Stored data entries
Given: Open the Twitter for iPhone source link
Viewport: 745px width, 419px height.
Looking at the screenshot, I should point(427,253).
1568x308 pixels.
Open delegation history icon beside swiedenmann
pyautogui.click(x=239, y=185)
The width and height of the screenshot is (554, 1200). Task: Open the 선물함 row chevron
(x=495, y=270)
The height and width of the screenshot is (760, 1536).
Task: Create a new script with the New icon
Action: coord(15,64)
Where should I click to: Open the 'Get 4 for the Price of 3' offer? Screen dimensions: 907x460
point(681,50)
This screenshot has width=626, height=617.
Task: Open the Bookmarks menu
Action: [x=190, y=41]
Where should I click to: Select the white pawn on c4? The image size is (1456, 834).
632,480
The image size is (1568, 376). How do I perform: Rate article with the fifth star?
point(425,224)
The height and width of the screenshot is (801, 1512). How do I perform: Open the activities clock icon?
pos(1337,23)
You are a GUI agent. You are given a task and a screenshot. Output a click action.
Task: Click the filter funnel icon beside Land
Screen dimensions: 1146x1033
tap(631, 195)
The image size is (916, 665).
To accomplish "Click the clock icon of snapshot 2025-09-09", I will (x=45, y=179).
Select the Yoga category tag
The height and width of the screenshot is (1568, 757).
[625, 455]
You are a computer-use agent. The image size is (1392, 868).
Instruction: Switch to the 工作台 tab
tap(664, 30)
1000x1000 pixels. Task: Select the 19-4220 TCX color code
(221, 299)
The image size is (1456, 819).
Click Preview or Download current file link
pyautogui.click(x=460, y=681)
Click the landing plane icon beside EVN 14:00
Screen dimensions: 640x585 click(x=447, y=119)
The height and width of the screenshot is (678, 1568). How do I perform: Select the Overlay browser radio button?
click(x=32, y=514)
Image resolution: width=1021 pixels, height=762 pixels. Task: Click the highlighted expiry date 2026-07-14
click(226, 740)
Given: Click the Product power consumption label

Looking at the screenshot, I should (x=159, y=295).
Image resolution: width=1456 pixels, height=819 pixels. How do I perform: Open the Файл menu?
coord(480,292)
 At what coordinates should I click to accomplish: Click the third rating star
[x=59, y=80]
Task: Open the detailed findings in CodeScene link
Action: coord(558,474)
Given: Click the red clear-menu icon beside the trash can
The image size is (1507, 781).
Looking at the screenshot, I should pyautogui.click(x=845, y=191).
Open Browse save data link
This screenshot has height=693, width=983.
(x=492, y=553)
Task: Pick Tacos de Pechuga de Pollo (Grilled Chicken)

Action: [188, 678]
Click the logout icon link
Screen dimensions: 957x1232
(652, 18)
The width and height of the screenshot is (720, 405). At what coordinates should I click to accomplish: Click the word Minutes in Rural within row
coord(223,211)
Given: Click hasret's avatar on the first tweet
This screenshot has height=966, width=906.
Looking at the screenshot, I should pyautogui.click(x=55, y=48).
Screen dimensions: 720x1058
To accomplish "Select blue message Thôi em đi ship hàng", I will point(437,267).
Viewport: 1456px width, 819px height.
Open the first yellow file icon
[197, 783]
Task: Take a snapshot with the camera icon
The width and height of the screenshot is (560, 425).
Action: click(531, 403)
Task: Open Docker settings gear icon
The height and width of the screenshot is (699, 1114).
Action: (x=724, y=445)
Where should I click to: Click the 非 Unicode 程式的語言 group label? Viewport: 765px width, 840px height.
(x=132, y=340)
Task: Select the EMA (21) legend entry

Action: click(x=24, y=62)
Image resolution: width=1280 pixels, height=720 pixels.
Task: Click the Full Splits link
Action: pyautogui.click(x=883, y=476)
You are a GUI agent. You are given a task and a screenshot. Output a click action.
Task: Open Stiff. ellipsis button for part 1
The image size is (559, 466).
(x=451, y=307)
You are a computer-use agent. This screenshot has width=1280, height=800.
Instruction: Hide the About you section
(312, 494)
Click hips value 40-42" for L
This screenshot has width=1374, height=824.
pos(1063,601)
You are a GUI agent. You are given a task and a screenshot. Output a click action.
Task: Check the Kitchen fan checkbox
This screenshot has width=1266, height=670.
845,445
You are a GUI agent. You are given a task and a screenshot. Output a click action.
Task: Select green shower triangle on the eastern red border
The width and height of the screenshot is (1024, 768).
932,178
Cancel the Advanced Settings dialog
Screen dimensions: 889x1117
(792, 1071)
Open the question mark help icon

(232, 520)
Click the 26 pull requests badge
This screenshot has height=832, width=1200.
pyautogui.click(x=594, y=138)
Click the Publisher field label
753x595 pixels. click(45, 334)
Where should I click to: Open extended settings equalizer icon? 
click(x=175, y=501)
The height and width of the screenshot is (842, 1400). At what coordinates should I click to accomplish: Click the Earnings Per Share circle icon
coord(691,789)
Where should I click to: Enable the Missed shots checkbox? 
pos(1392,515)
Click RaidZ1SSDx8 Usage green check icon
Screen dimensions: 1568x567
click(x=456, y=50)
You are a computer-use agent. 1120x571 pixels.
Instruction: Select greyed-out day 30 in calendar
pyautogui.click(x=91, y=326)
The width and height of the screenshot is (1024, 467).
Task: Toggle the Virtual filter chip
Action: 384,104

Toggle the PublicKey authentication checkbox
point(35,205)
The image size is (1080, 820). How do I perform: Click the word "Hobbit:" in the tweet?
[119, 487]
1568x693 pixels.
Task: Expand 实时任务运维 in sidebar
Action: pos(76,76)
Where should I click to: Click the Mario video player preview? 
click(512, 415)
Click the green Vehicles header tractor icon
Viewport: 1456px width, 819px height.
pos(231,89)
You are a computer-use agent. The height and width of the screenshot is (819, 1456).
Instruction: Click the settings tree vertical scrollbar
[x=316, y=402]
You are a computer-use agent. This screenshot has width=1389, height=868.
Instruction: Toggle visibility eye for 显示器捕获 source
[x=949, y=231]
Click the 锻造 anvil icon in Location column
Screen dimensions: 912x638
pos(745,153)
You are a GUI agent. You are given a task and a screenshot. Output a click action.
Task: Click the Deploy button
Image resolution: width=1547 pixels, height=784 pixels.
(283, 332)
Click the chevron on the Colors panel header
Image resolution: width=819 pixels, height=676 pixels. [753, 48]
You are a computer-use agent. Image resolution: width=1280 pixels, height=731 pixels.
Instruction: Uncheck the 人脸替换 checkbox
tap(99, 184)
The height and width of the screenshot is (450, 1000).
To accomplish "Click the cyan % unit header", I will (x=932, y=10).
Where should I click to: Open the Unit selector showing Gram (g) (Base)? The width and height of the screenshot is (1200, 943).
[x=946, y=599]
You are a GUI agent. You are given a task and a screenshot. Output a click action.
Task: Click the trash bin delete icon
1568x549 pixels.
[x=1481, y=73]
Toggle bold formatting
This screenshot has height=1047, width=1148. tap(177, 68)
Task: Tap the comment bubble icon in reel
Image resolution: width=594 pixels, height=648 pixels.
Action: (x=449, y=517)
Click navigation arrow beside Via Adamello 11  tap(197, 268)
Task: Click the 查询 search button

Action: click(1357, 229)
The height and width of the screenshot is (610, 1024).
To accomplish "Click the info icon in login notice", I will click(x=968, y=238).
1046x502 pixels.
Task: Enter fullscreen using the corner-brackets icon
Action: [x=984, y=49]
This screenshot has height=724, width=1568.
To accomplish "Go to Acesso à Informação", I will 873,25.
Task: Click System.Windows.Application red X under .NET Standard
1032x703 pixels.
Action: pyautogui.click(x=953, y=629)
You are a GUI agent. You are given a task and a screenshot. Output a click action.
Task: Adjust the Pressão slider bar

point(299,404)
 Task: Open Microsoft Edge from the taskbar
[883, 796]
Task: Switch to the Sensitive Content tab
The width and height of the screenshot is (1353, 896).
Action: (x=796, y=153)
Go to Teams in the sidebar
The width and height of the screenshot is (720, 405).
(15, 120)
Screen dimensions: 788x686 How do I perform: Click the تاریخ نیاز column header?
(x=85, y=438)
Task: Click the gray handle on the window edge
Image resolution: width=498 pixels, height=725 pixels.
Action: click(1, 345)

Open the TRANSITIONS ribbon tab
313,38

**TASK DESCRIPTION**
Nothing but the lines from the one containing "Task: Open Microsoft Edge from the taskbar" through the last line of the data above should be given again, each exactly as it stands.

**OUTPUT OF THE TASK**
 Task: Open Microsoft Edge from the taskbar
[883, 796]
Task: Switch to the Sensitive Content tab
The width and height of the screenshot is (1353, 896).
Action: (x=796, y=153)
Go to Teams in the sidebar
The width and height of the screenshot is (720, 405).
(15, 120)
Screen dimensions: 788x686 How do I perform: Click the تاریخ نیاز column header?
(x=85, y=438)
Task: Click the gray handle on the window edge
Image resolution: width=498 pixels, height=725 pixels.
Action: click(1, 345)

Open the TRANSITIONS ribbon tab
313,38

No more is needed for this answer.